---------- DATA FOR REVIEW
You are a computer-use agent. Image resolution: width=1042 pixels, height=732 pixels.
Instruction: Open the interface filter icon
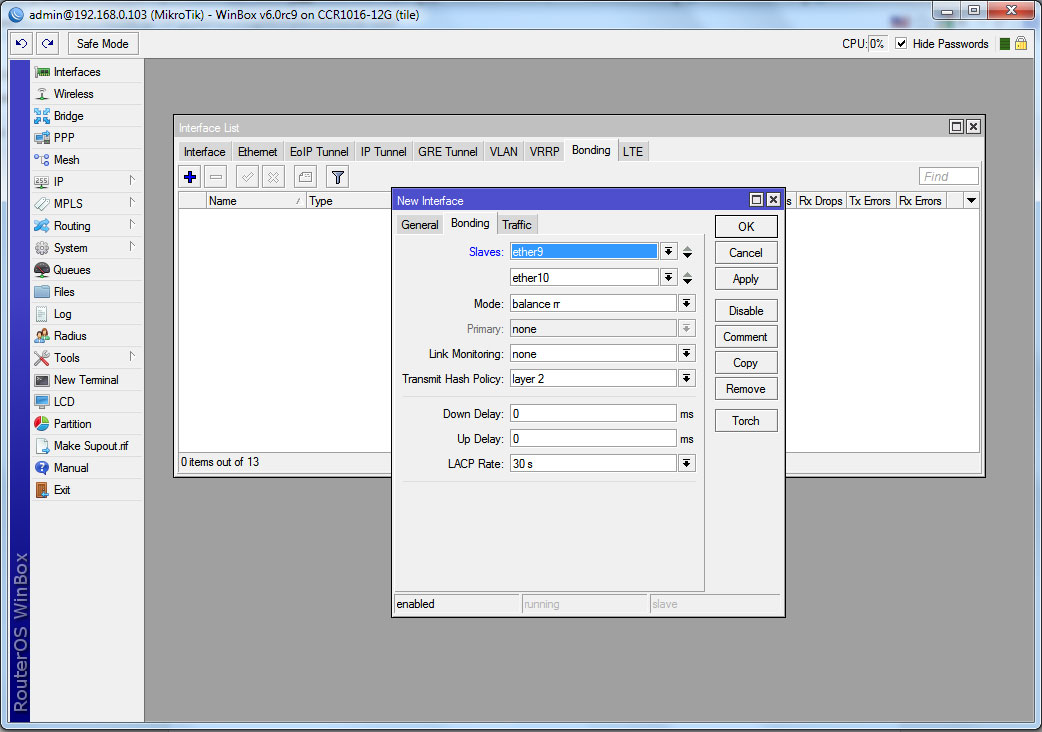tap(337, 176)
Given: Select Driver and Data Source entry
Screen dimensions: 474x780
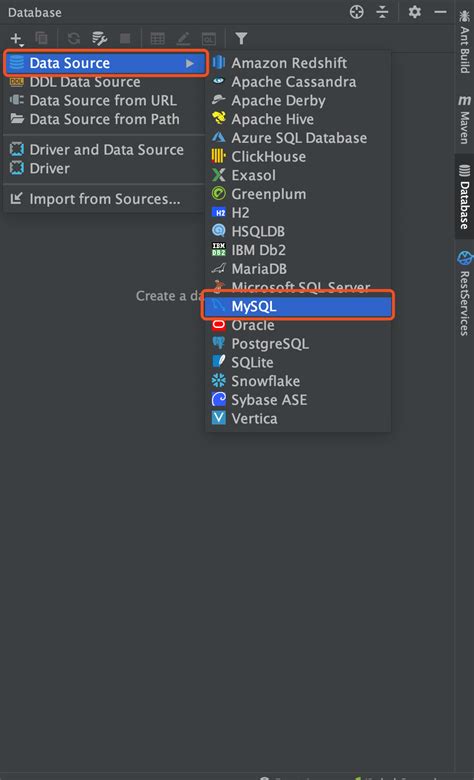Looking at the screenshot, I should click(104, 150).
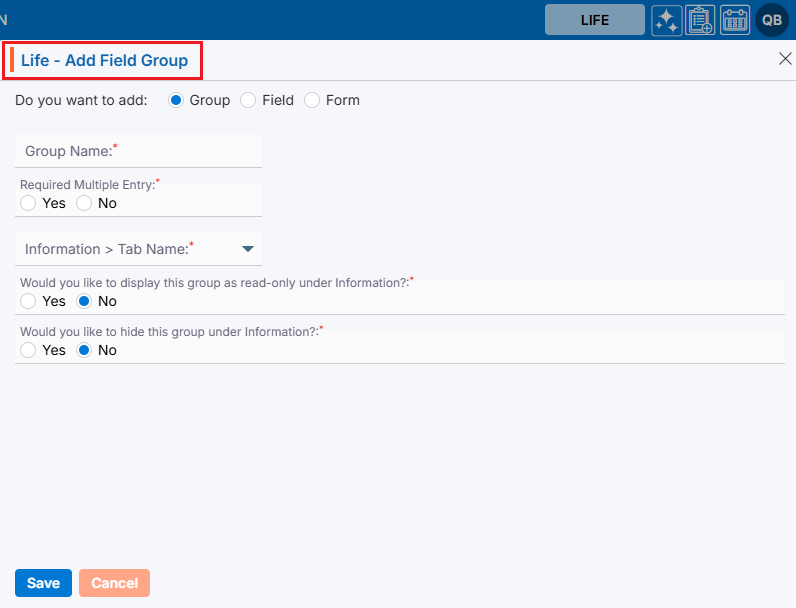Select No to hide group under Information
This screenshot has height=608, width=796.
tap(84, 350)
--------------------
• [DIRECTIONS FOR THIS TASK]:
The lines from the one containing "Given: Select Driver and Data Source entry" through the last line of the data above are to be transcribed exactly, both included, with all pictures left out.

• [TASK RESPONSE]:
Given: Select Driver and Data Source entry
Screen dimensions: 474x780
Looking at the screenshot, I should click(104, 150).
Select No to hide group under Information
This screenshot has height=608, width=796.
tap(84, 350)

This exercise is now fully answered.